Di mata pendengar mereka, pendakwah baru ini memiliki penampilan bak bintang rock. Mereka menggunakan trend-trend terbaru sebagai media dakwahnya. Mereka memuaskan kebutuhan muslim generasi baru, terutama masyarakat kelas menengah perkotaan yang telah belajar mengambil jalan instant dalam mencari ilmu atau sedang belajar menjadi murid-murid yang patuh (Ariel Heryanto: 2017).

Dengan dampak dari fenomena “dakwah populer” ini, saya saksikan sendiri saat menemukan beberapa orang yang dengan gagahnya menampilkan foto profil sosial media dengan pedang dikedua tangannya, lengkap dengan simbol-simbol keagamaan sambil mengajak-ngajak untuk jihad.

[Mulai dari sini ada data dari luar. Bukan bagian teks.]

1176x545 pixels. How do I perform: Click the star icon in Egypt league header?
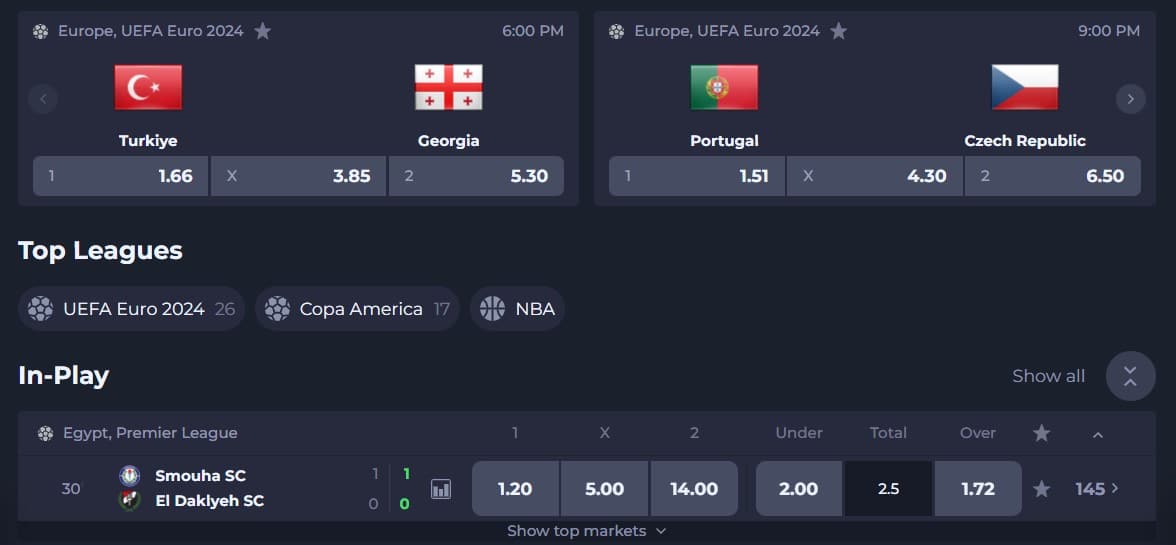tap(1041, 433)
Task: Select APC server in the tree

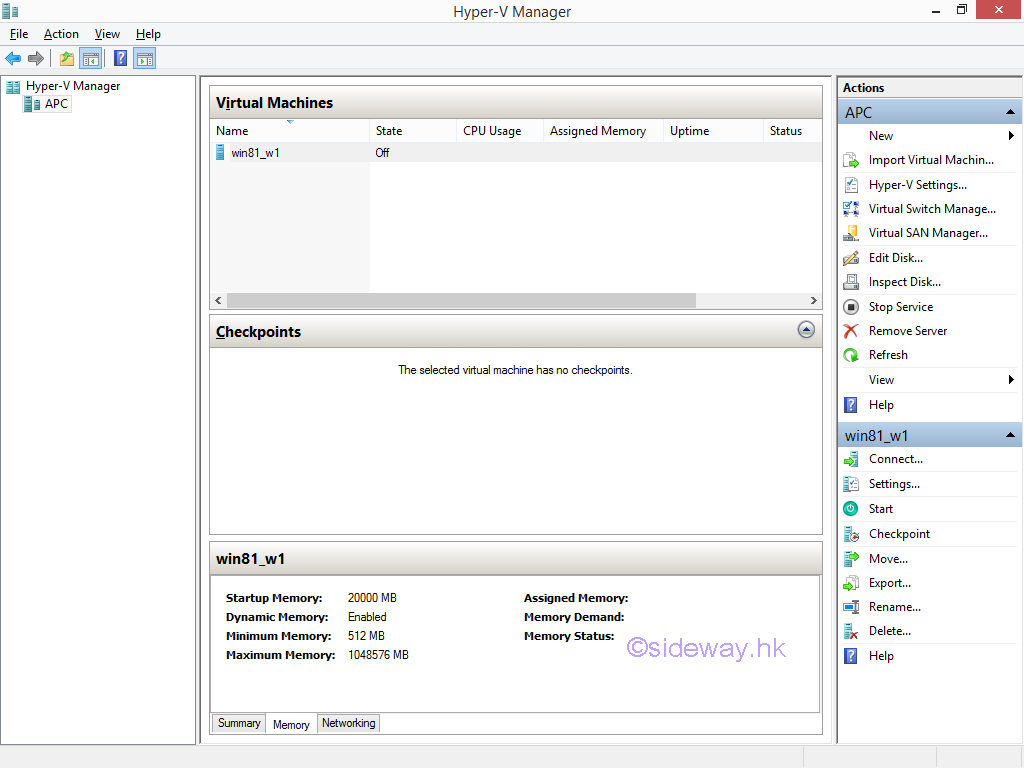Action: pos(56,104)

Dan yang lebih ironis adalah saat orang-orang tersebut menganggap bahwa hal tersebut adalah jalan menuju dakwah. Tak pernah terbayangkan jika hal ini terus dibiarkan dakwah apa yang akan djalankan oleh mereka untuk menegakan agama Islam. Sangat ‘horor’ membayangkannya.

Kedua, Pimpinan-pimpinan otoritas keagamaan (Pesantren, Lembaga Keagamaan Islam) yang menempuh jalur-jalur dakwah tradisional selama bertahu-tahun ini terancam integritasnya sebagai penjaga marwah agama dan kredibelitasnya sebagai pengayom masyarakat akan begitu saja lebur luntur oleh ulah-ulah pendakwah yang hanya bermodalkan terjemahan dan pengetahuan Agama dangkal.

Oleh karena itu, KH. Muhtadi Dimyati (Abuya Muhtadi) salah seorang ulama khos asal padeglang, Banten. Dalam beberapa kesempatan ceramahnya selalu mengingatkan agar terus waspada terhadap pendakwah-pendakwah generasi baru ini dan melarang masuk dalam lingkungan pondok pesantren.

Karena dikhawatirkan para santri ikut terpengaruhi oleh pemahaman keagamaan seperti demikian. Karena para santri adalah paku yang akan menyelamatkan keutuhan dan ketentraman negeri yang terkenal memiliki budi pekerti yang luhur sekali.

Pembaca yang budiman. Jika aset bangsa kita yang sudah diajarkan para pendakwah atau ulama-ulama terdahulu kita tak mau luntur begitu saja dalam budaya interaksi sosial di Indonesia dan tak mau digantikan oleh ajaran dakwah keagamaan yang diajarkan oleh pendakwah-pendakwah generasi baru sekarang ini. Jangan diam! mari kita bergerak melawan pemahaman agama yg merusak ini.

Jangan sampai gerakan dan pemahaman keagamaan mereka masuk kedalam lingkungan pondok pesantren dan mempengaruhi anak, saudara, keluarga dan kerabat kita. Wallahu’alam bi showab.